In 2007, Joseph E. Stiglitz, a Nobel Prize-winning economist, wrote in Vanity Fair about the gloom to come and where the blame for it should be placed.
"When we look back someday at the catastrophe that was the Bush administration, we will think of many things: the tragedy of the Iraq war, the shame of Guantanamo and Abu Ghraib, the erosion of civil liberties. The damage done to the American economy does not make front-page headlines every day, but the repercussions will be felt beyond the lifetime of anyone reading this page."
That was written before the burst of the housing bubble and the economic meltdown that in large part can be traced to the deregulation of financial markets. The Great Recession had not yet begun, but the writing was on the wall, and all the print was in red ink.
Stiglitz offered this analysis of the situation at the time: "... a tax code that has become hideously biased in favor of the rich, a national debt that will probably have grown by 70 percent by the time this president leaves Washington; a swelling cascade of mortgage defaults; a record near-$850 billion trade deficit ..."
George W. Bush came into office the beneficiary of Clinton administration economic policies that resulted in a federal budget surplus. After decades of deficit spending that began to balloon during the Reagan years, a centerpiece of the 2000 presidential campaign was the debate over how to spend an anticipated $2.2 trillion budget surplus.
Instead of retaining the policies that created that surplus, Bush — after losing the popular vote and taking office by virtue of a decision from a Supreme Court where conservatives held the majority — and a Republican Congress pushed through tax cuts that largely benefited the rich. According to Stiglitz, those with incomes of more than $1 million received a tax break more than 30 times larger than that received by the average American.
Instead of reducing the amount of money America owed, as he promised his approach would, Bush and his tax policies "directly added $2.5 trillion to the national debt in the full 10 years they have been law," according to the left-leaning Center for American Progress (CAP).
Now, the consequences of the Bush years are staring us in the face. The consequences of massive tax cuts for the rich. The consequences of launching two wars paid for with a credit card. The consequences of deregulating Wall Street.
As if that weren't enough, instead of allowing those Bush-era tax cuts to expire for the nation's wealthiest, conservatives in Congress were able use the threat of ending unemployment benefits to the long-term jobless to successfully blackmail President Barack Obama into agreeing to let the wealthy continue to wallow in their spoils for at least two more years.
The cost of extending those tax cuts for the richest 2 percent of Americans over the next two years is $80 billion, according to CAP.
It is astounding, really, that so many Americans continue to swallow this crap.

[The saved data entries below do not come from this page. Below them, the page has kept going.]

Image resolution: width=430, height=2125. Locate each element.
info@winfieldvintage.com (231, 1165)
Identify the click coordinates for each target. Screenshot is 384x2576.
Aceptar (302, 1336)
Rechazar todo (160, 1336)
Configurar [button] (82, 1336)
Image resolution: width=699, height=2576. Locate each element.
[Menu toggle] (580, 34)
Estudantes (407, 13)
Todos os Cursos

And now we have the deficit hawks — led by the Tea Party — going full-throttle. We don't know where their heads were stuck while Bush was in charge, busting the national bank. But with control of the House and the ability to block progress in the Senate, they have Obama with his back to the wall.
And so we have the proposed budget the president announced during an appearance at a Maryland middle school on Monday. The symbolism of that setting was meant to convey Obama's determination to keep investing in the future: education, infrastructure and clean energy initiatives.
But, along with those common-sense efforts — which are needed if we are going to have any kind of hope for this nation's future — there are appalling cuts.
Asking how "President Obama's $3.73 trillion budget proposal, which has as its takeaway line a promise to reduce deficits by $1.1 trillion over the next decade" fares when put to what he calls a "moral test," John Nichols, the Washington correspondent for The Nation, points out how the president proposes to:
• Cut $2.5 billion in heating assistance for low-income people.
• Cut $350 million from Community Development Block Grants.
• Save $100 billion over 10 years by eliminating Pell Grants for needy students who want to take summer classes in order to finish their degrees sooner while allowing interest on graduate school loans to begin building up as students are still in school, meaning that the costs of getting an education will rise dramatically.
• Undermine an essential environmental initiative by cutting a quarter of the funding for the multi-state Great Lakes clean-up project. This project is especially important to so-called "rust-belt" cities, where unaddressed pollution problems invariably pose the most serious health and safety threats to low-income and working-class neighborhoods.
And what is the conservative response?
"The president's budget is the clearest sign yet he simply does not take our fiscal problems seriously," Mitch McConnell, the Senate's top Republican, said. "It is a patronizing plan that says to the American people that their concerns are not his concerns. It's a plan that says fulfilling the president's vision of a future of trains and windmills is more important than a balanced checkbook."
No. The problem is that the primary concern for Republicans, as demonstrated by Bush a decade ago and demonstrated yet again last year when the conservatives in Congress forced an extension of Bush's tax cuts, is to keep ensuring that the pockets of this country's wealthiest citizens — the ones who don't have to worry about keeping their heat on in the winter or being able to afford to send their kids to college — remain well-lined.
Those who will really be getting it, however, are the vast majority of Americans occupying the middle and lower economic classes, the ones who have already suffered much these past two years. They'll be getting it more, and getting it harder.
Bend over and get ready. This is going to hurt.